Exercise brief ->
Starting at the beginning of the material and ending with the line that contains "[x=99, y=147]", write those lines out again with "pixels" changed to "px" and nothing else altered. Leave the pictures out.

## BEGIN Provided information

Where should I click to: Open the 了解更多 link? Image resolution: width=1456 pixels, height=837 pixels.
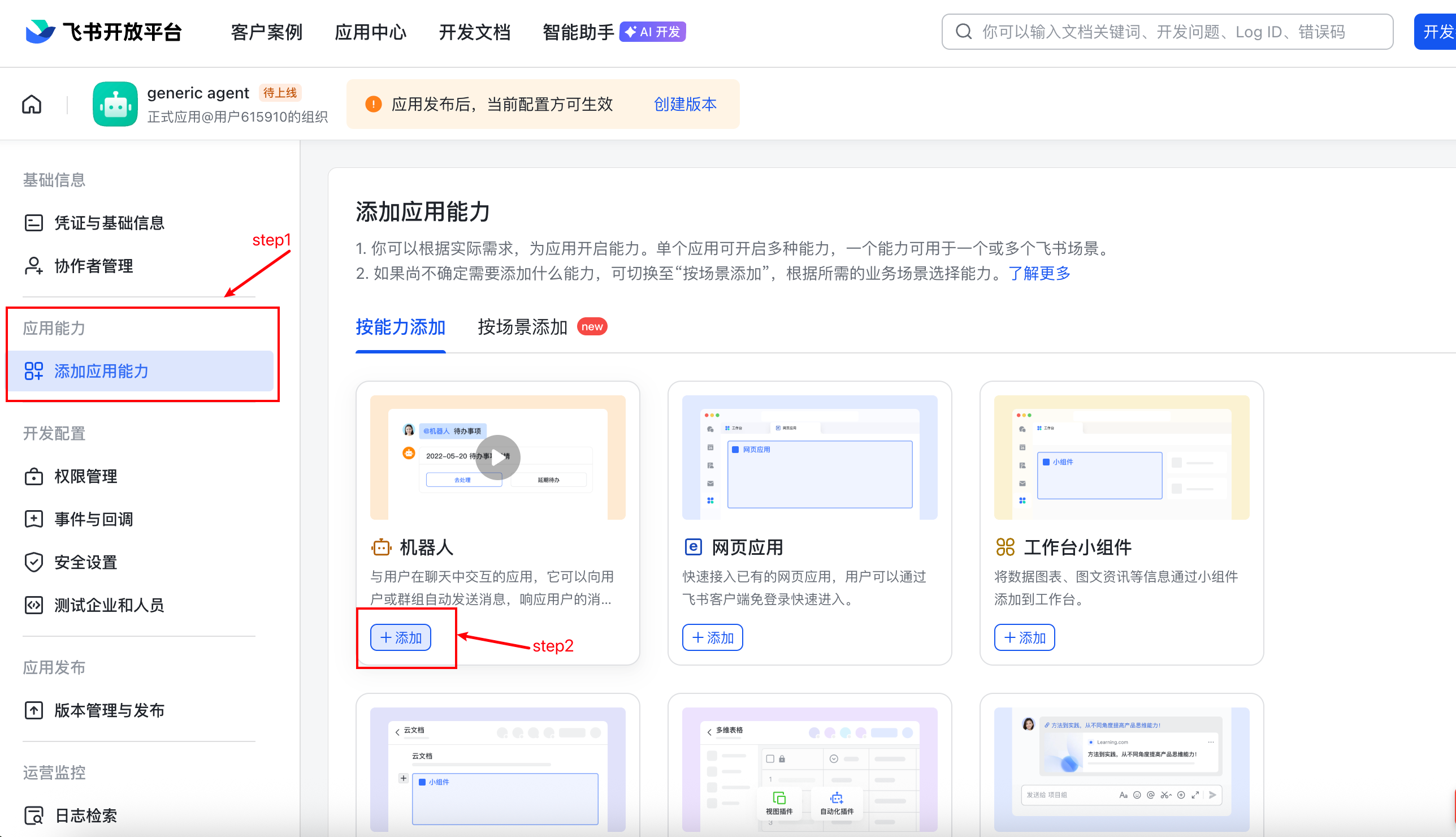1039,273
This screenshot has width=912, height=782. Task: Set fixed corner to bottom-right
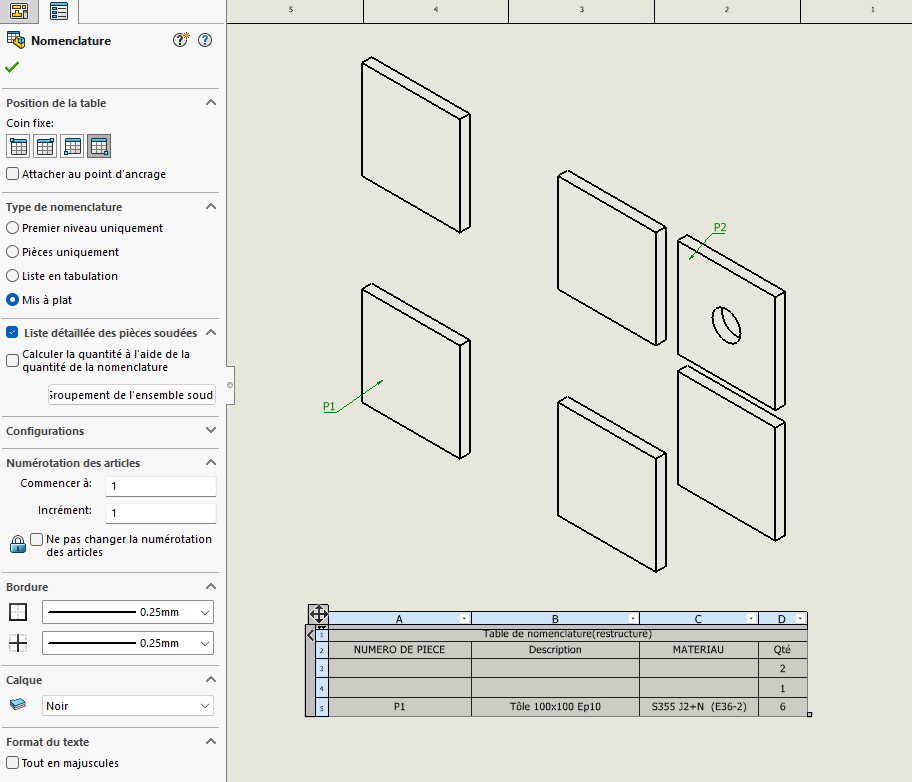[x=99, y=147]
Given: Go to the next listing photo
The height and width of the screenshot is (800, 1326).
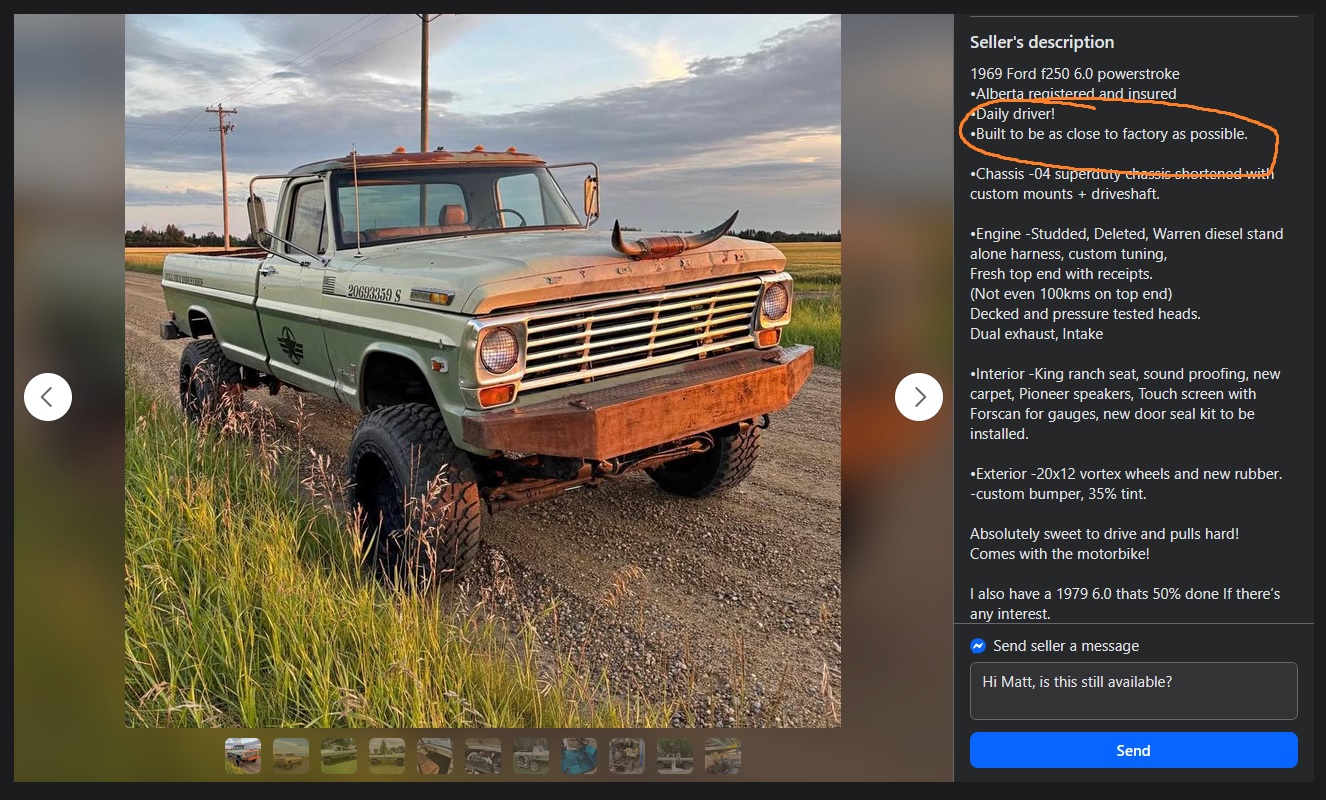Looking at the screenshot, I should 919,397.
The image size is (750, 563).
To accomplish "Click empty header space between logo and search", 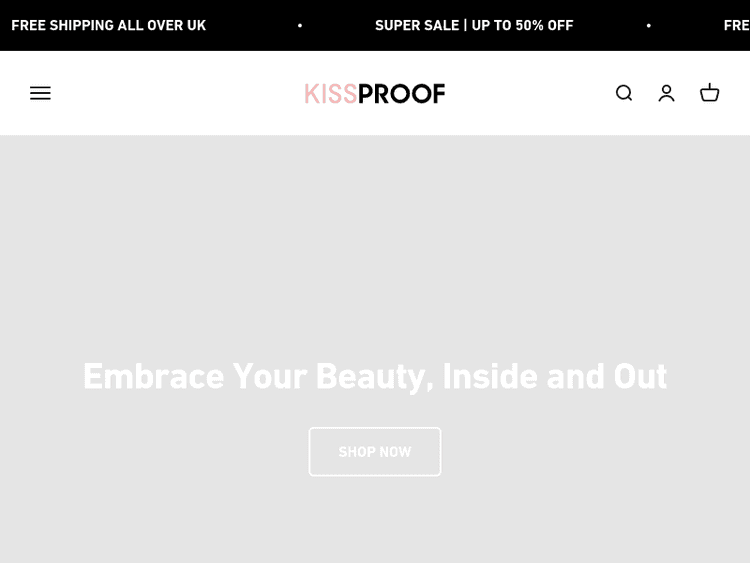I will (530, 93).
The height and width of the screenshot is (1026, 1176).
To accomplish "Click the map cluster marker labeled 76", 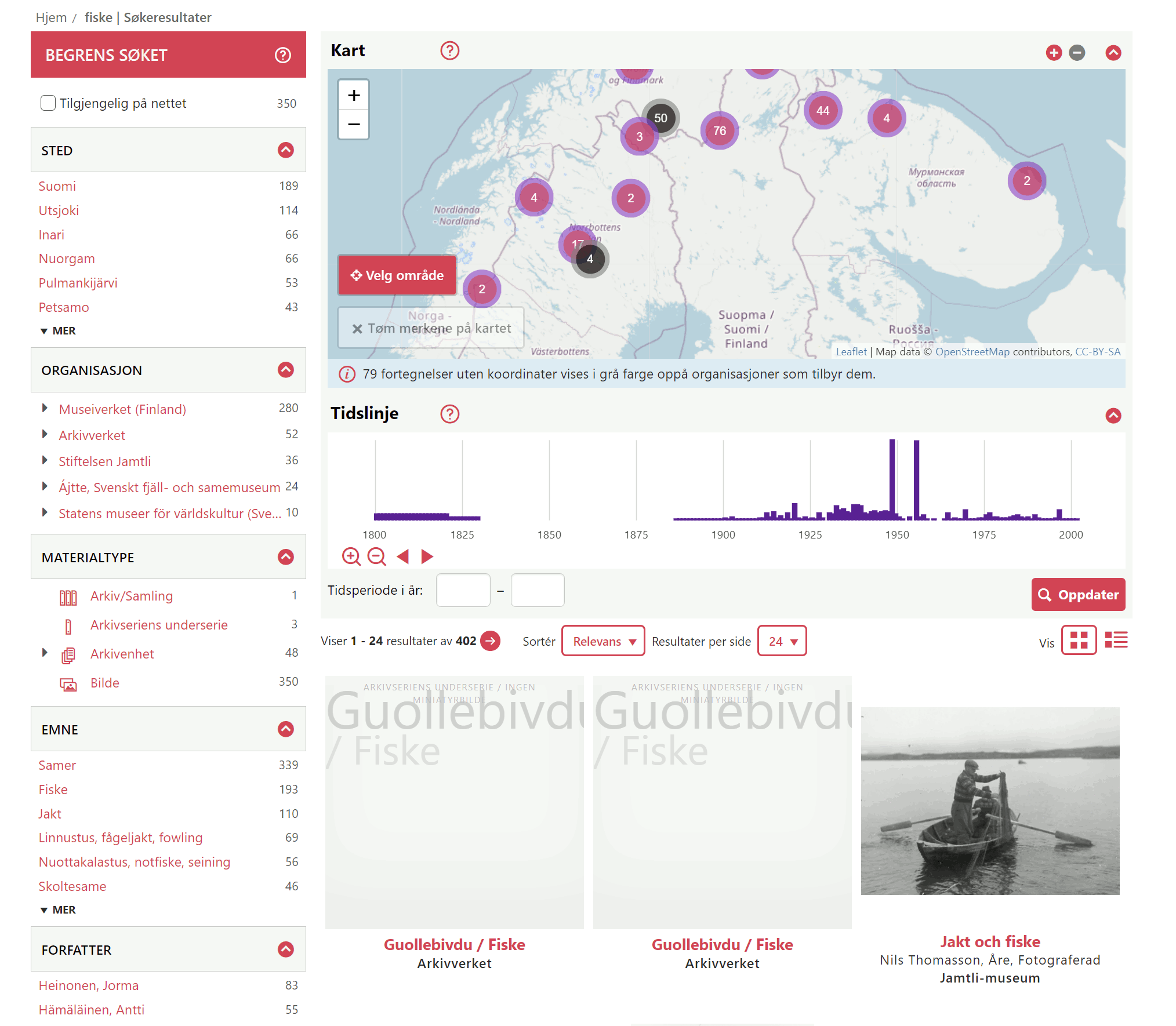I will pos(719,131).
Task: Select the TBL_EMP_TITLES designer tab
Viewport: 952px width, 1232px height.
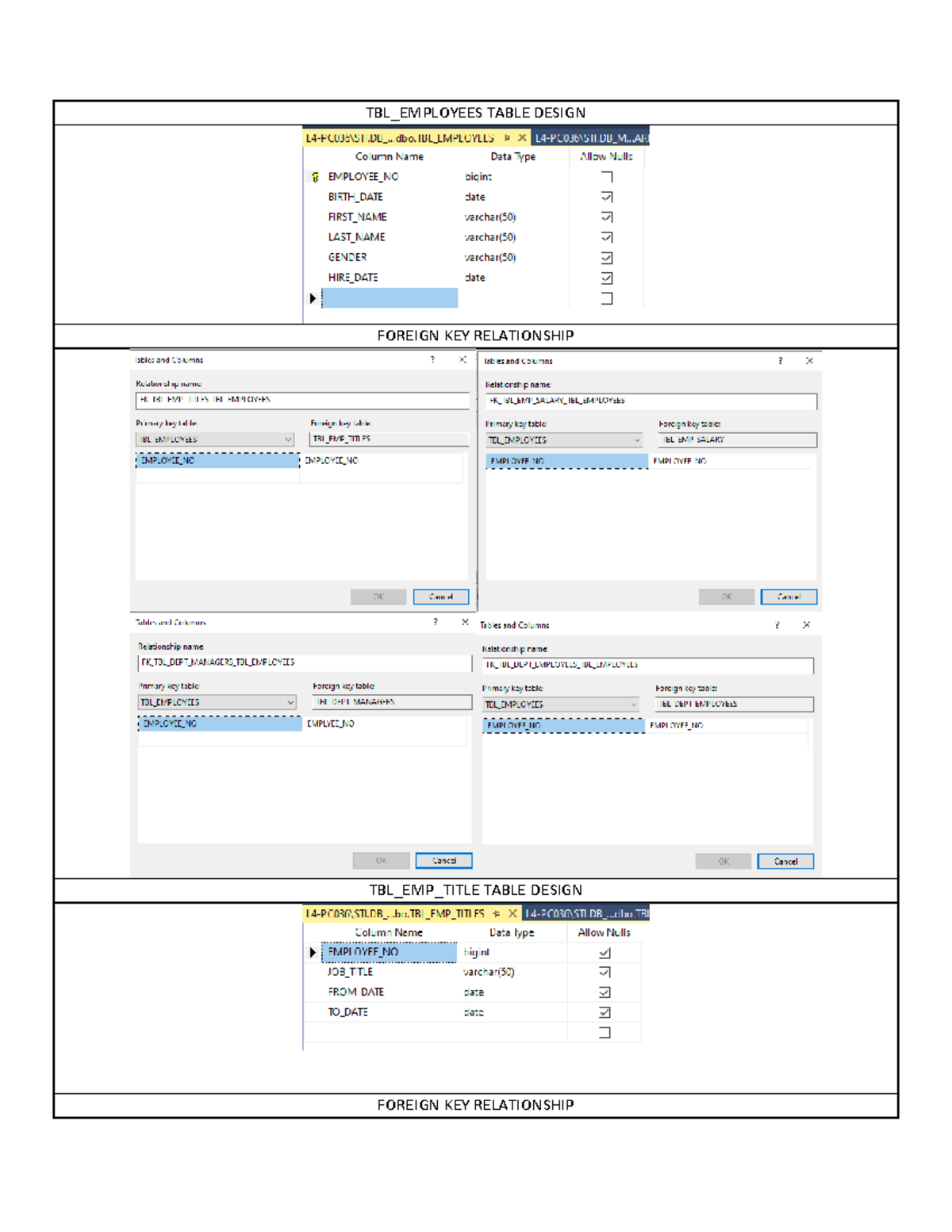Action: click(x=397, y=913)
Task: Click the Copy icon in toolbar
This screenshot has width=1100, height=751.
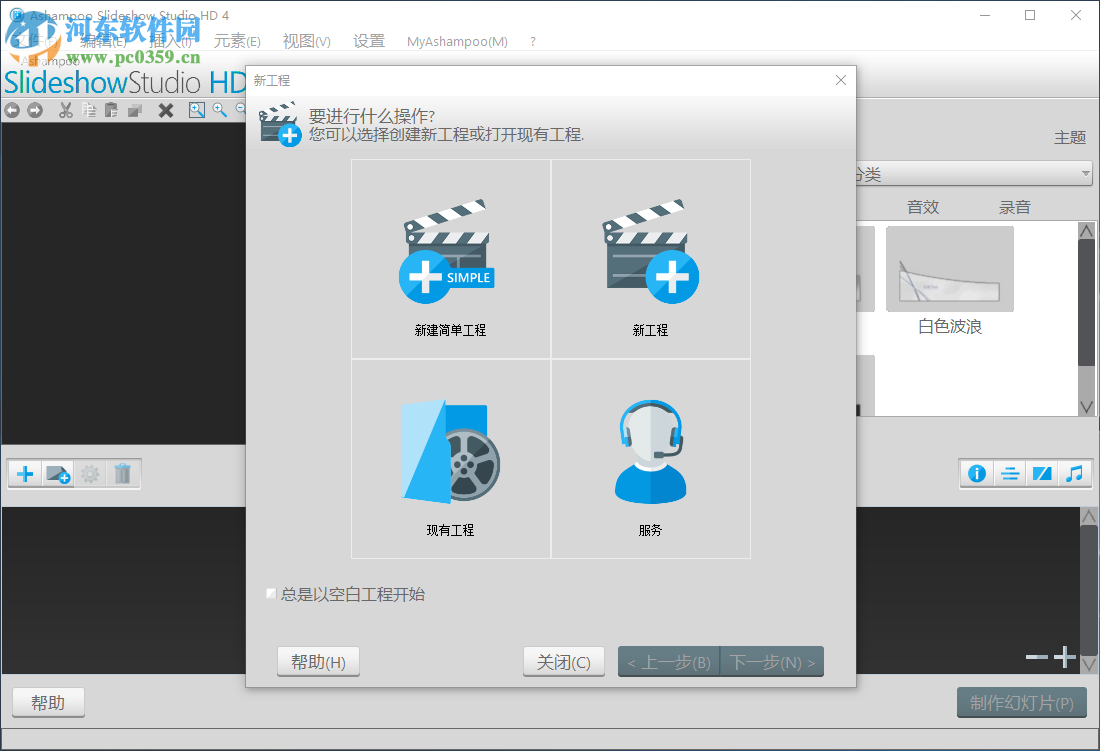Action: tap(89, 110)
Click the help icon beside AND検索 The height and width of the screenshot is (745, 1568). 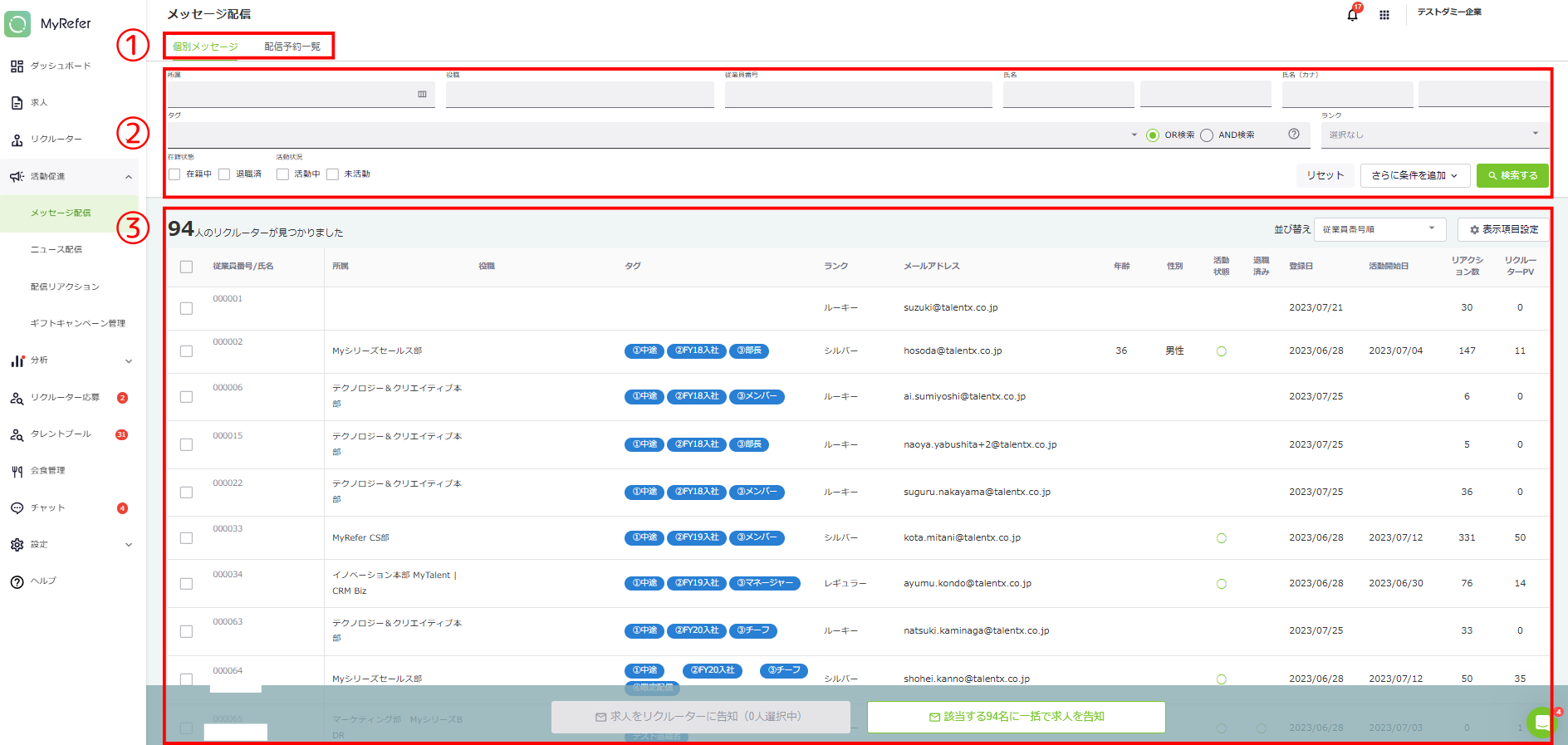pos(1294,135)
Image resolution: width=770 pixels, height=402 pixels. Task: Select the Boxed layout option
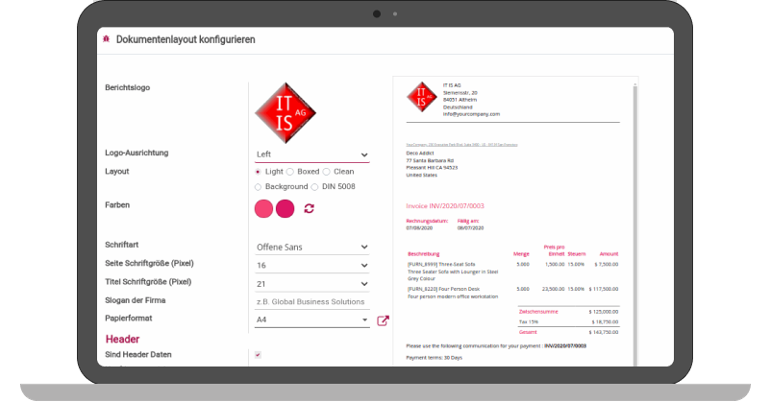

## END Provided information

Exercise result ->
Where should I click to: Open the 了解更多 link? Image resolution: width=1456 px, height=837 px.
1039,273
This screenshot has width=912, height=782. Task: Set fixed corner to bottom-right
[x=99, y=147]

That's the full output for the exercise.